• _Set of tasks_
1. Answer these questions from the opinion passage, one per line:
(a) In which archives are the cards citing a publication with Uncle Wincenty's name kept?
(b) Which two representatives were censured for not going along with the republican assessment of January 6?
(c) What did Rep. Madison Cawthorn urge mothers to raise their boys to be?
2. Reproduce, word for word, the part of the opinion passage that opens with the words "I still intend" and closes with "are flashing red.".

• _Document passage_
## Start

Then one day in last month, while scrolling my Twitter feed, I saw some posts from the United States Holocaust Museum recognizing victims in honor of Holocaust Remembrance Month. I figured I would try there. I forgot I had even had until a few weeks later when I received Uncle Wincenty’s Red Cross-issued post war death certificate and cards citing a publication featuring his name kept in the Arolson Archives in Germany.

Am I going to scream my uncle’s name from the rafters? Write tortured poems about him? A book?

No.

I still intend to one day return to Poland to see what more I can find, but it’s unlikely for now.

What I am going to do right here at home is re-commit myself to the struggle against anything that even remotely reeks of the intolerance, ignorance and megalomania that fomented the fascism that killed my uncle and 11 million others. Living in the 21st-century United States, that might seem lofty and simplistic. The chances of seeing the exact conditions responsible for the Holocaust are unlikely, but if we don’t believe fascism can happen here, that democracy is self-sustaining, we are marching out of the realm of sincere ignorance into the swamp of what Dr. Martin Luther King, Jr. called conscientious stupidity.

The lights are flashing red.

Instead of disavowing the far-right fringe brandishing Confederate flags and Nazi salutes, the republican party has opened the door to it assuming powerful positions in state, local, and federal government, boards of elections and school boards. Since Donald Trump left office, we have experienced an increase — not decrease — in blatant authoritarian behavior.

For example, immediately following the attempted coordinated coup against Congress on January 6, 2021, republican party leaders condemned it as “not what we stand for.” For a blink there, it looked like, after four years of giving Trump a pass, his own party had had enough. As proceedings for his second impeachment got underway, though, those same republicans back-pedaled from condemnation to consolation, claiming the seditionists who attacked police, breached the Capitol, smeared feces on priceless paintings, threatened to hang Vice President Mike Pence, and stole government property, were “Antifa;” then they were “tourists.” Now they have censured Representatives Liz Cheney and Adam Kinzinger for not going along with that assessment, insisting the chaos that ensued is “legitimate political discourse.”

This is just one example and it didn’t come out of nowhere. From the moment he put his hand on the Bible to his walking out of the White House for the last time with classified documents, he ignored, denigrated, and/or just flat-out broke every norm and law he thought shouldn’t apply to him. We’ve had criminals in the Oval Office before, but none were afforded such carte blanche as “the former guy.”

This isn’t a jeremiad against Trump, though; that’s too simple. He’s gone. More damaging is how the party that had every opportunity to eschew him has become his embodiment, that the corporate media structure still can’t resist his vile siren song, that we have as a society become desensitized to the disturbing rhetoric and behavior coming from not Trump supporters but republican lawmakers. Think of Rep. Madison Cawthorn urging mothers to raise their boys to be “monsters.” Think of Arizona Representative Paul Gosar posting a threatening anime video of him killing President Joe Biden and cutting off Representative Alexandria Ocasio-Cortez’s head. Think of Representative Marjorie Taylor Greene referring to her colleague, Rep. Ilhan Omar, when she said, “Never apologize to Islamic terrorist sympathizers, communists, or those who fund murder with our tax dollars.

## End

• _Provided material_
## Start

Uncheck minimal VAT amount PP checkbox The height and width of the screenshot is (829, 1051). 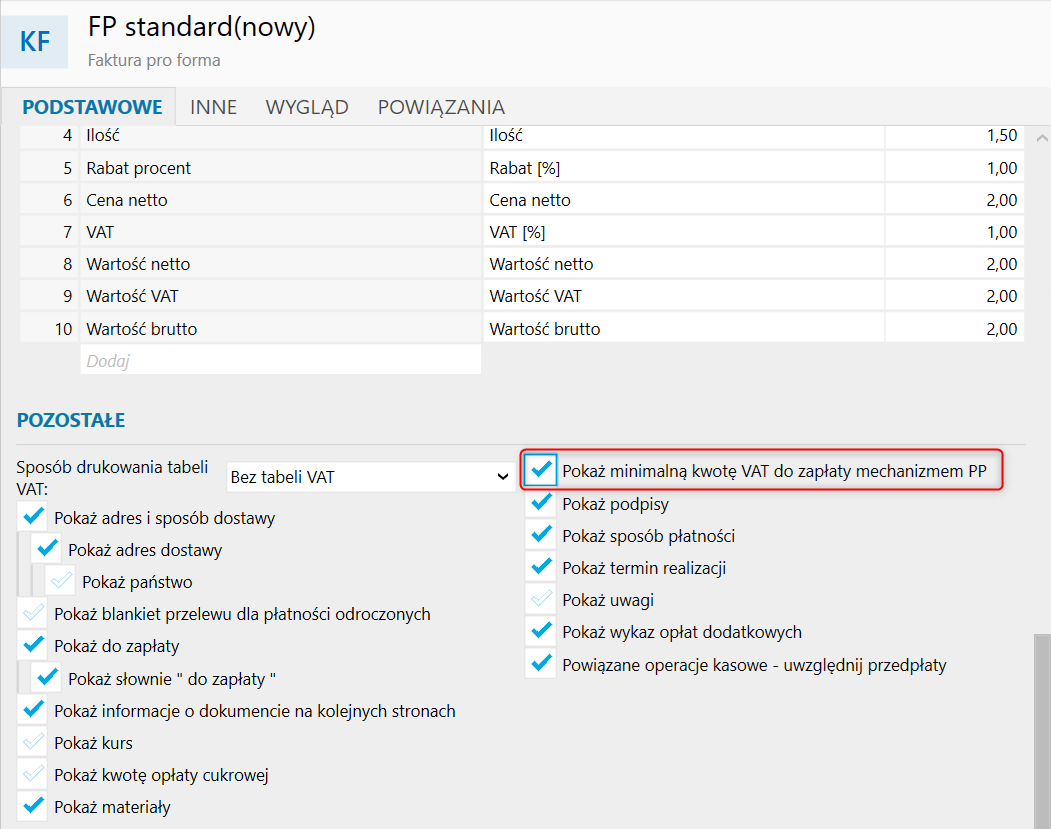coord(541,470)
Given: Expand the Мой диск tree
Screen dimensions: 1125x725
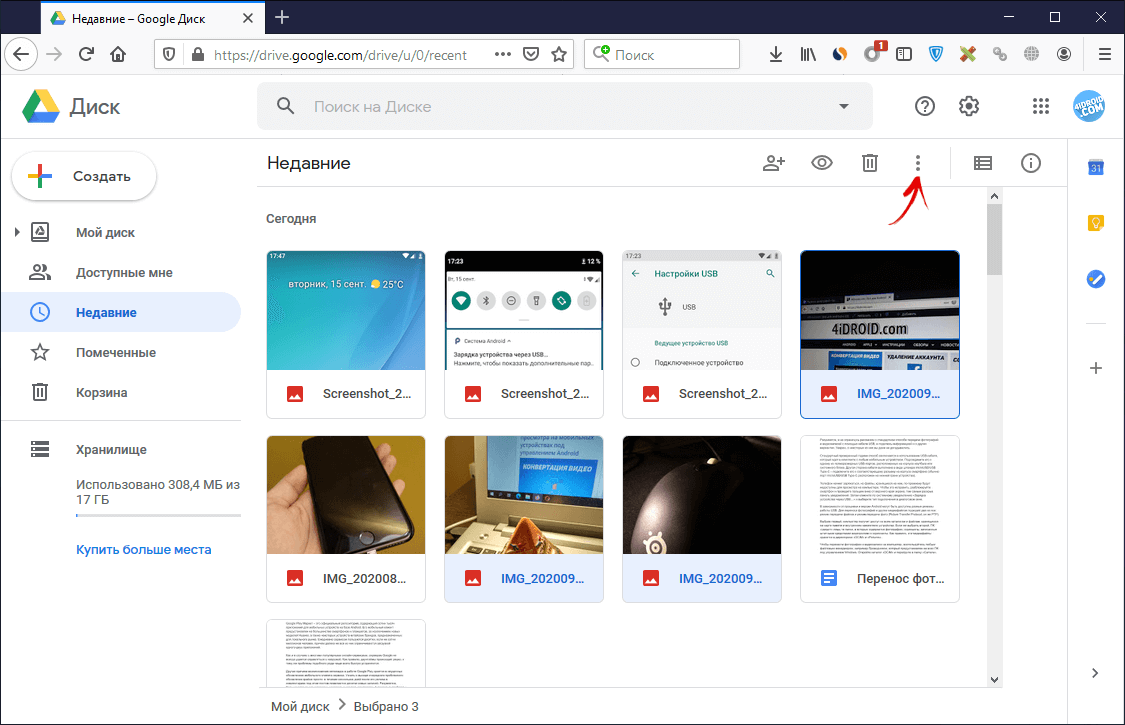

## End

• _Outputs by task_
1.
(a) The Arolson Archives in Germany.
(b) Liz Cheney and Adam Kinzinger.
(c) "Monsters."

2.
I still intend to one day return to Poland to see what more I can find, but it’s unlikely for now.

What I am going to do right here at home is re-commit myself to the struggle against anything that even remotely reeks of the intolerance, ignorance and megalomania that fomented the fascism that killed my uncle and 11 million others. Living in the 21st-century United States, that might seem lofty and simplistic. The chances of seeing the exact conditions responsible for the Holocaust are unlikely, but if we don’t believe fascism can happen here, that democracy is self-sustaining, we are marching out of the realm of sincere ignorance into the swamp of what Dr. Martin Luther King, Jr. called conscientious stupidity.

The lights are flashing red.